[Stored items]
----------------------------------------
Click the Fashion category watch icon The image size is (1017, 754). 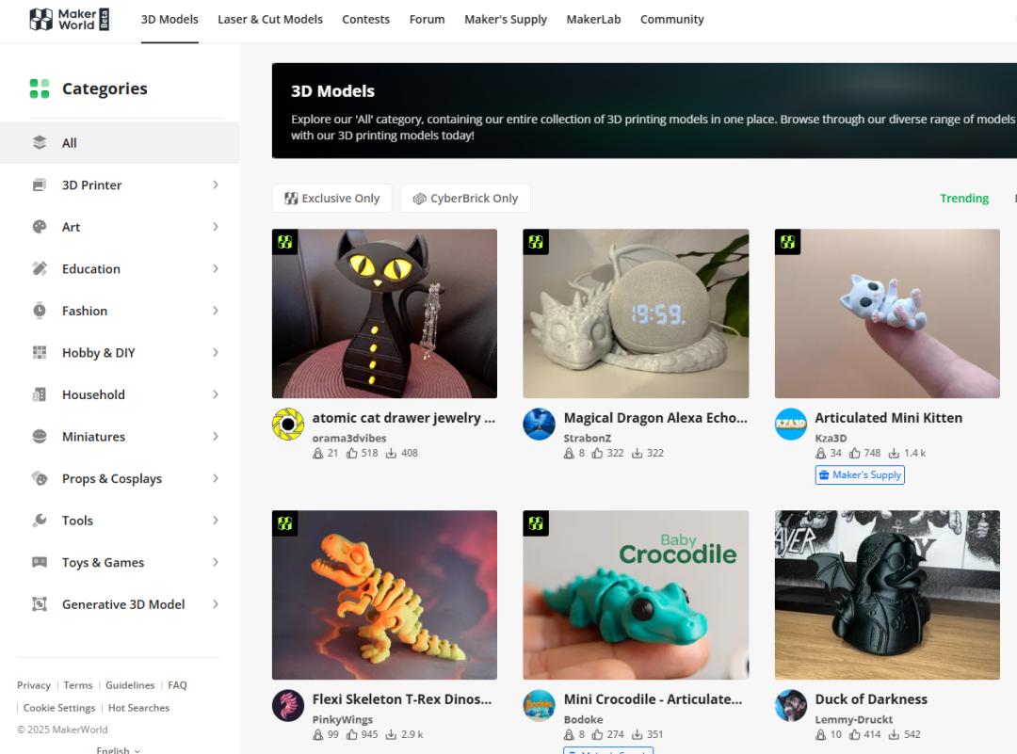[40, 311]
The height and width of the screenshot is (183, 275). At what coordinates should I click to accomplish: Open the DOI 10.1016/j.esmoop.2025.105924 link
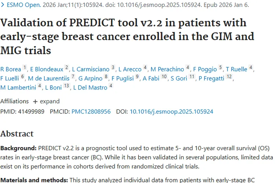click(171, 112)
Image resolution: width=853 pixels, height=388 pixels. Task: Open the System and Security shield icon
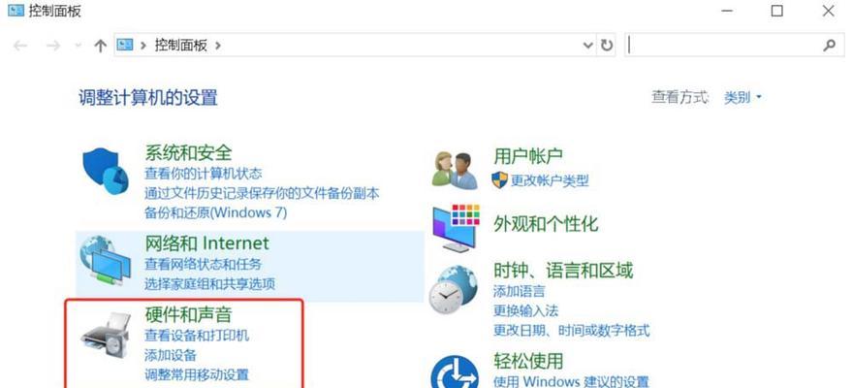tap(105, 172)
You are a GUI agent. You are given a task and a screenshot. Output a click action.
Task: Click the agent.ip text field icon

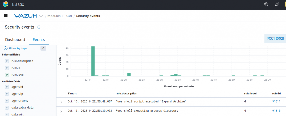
----------------------------------------
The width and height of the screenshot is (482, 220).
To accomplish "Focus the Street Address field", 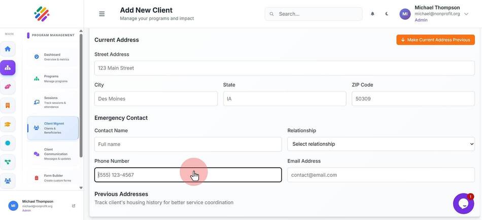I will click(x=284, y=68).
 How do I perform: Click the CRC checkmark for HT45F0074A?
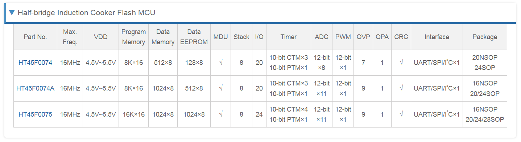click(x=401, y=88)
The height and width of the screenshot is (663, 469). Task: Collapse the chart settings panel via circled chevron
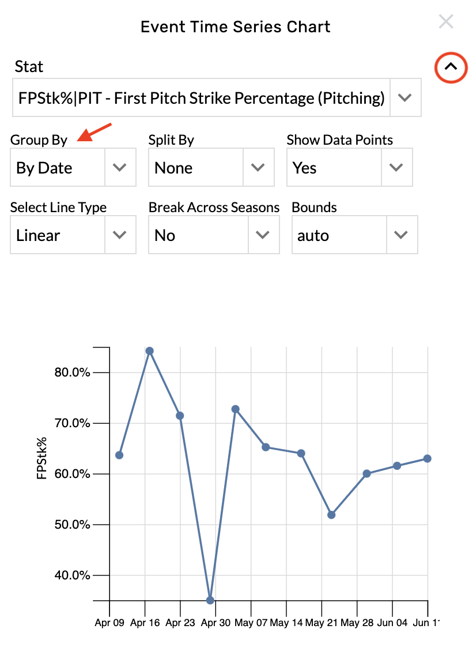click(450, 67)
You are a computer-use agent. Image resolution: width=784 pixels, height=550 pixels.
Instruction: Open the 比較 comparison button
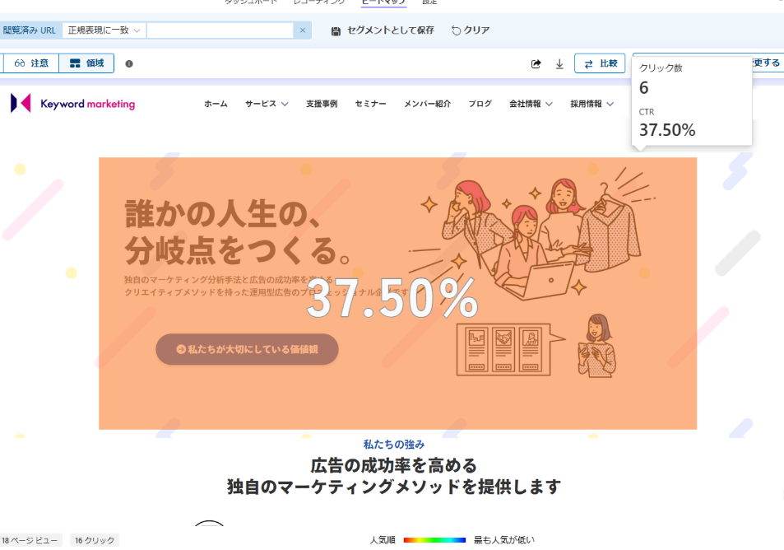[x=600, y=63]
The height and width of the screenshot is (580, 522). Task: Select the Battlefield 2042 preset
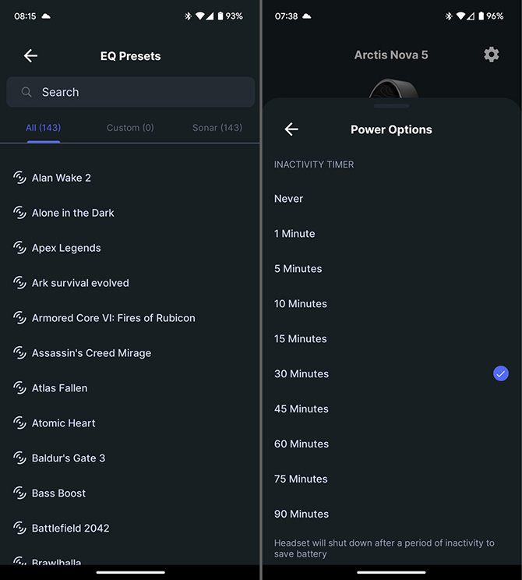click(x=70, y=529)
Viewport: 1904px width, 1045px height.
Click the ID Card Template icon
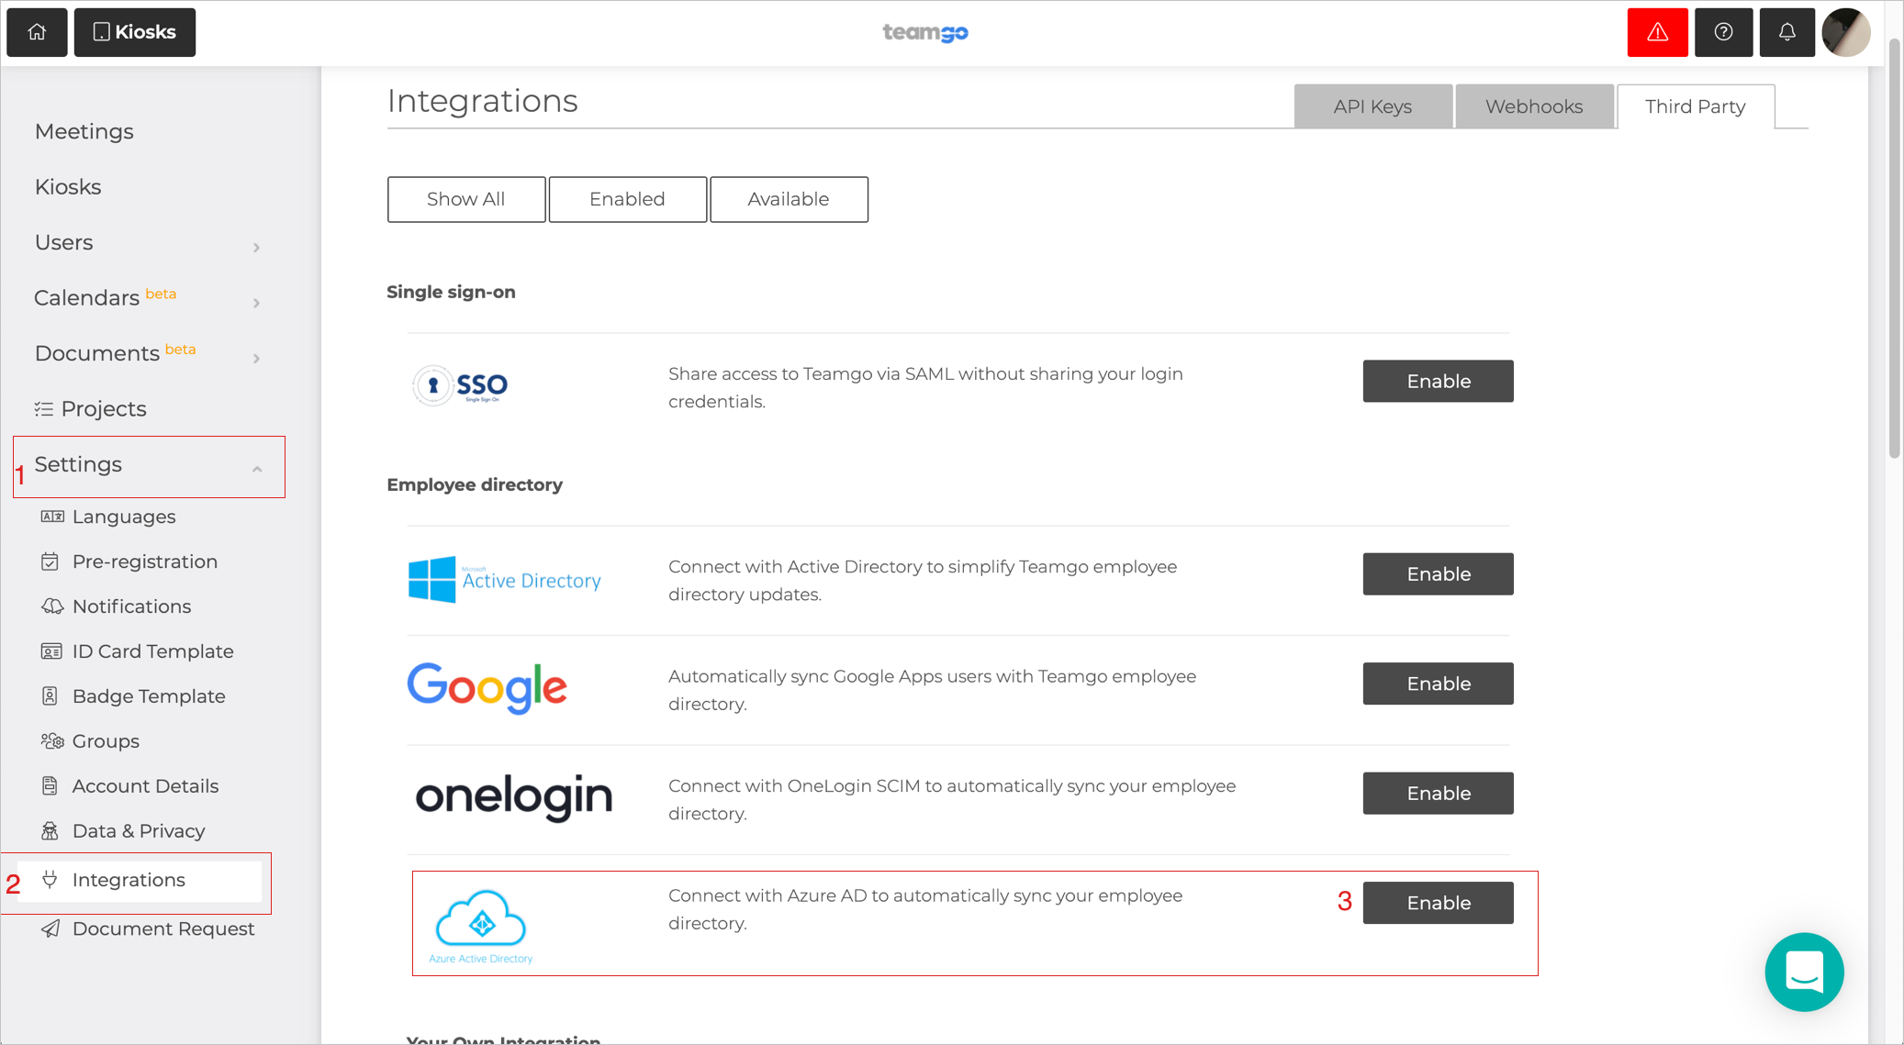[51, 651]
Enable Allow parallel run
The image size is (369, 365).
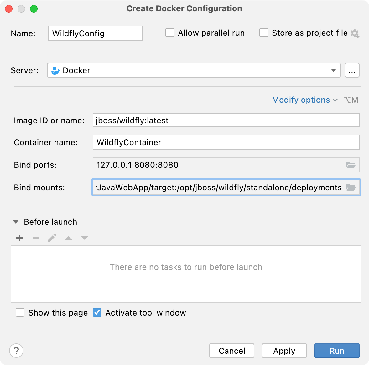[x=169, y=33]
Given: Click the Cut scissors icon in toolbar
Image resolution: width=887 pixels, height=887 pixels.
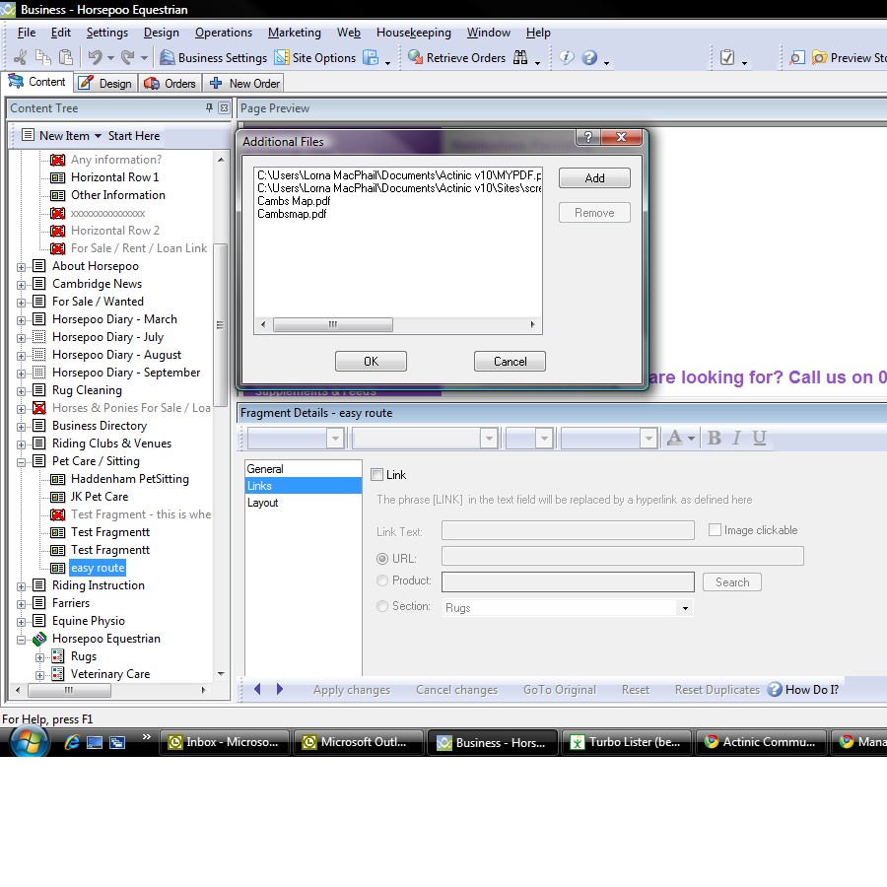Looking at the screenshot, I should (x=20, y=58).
----------------------------------------
> What this task involves:
Given the data above, which lines hold the string "agent"? Return them.

> Problem solution:
You are a GUI agent. You are given a task and a screenshot. Output a click action.
Task: Click the agent.ip text field icon
You are a computer-use agent. Image resolution: width=784 pixels, height=550 pixels.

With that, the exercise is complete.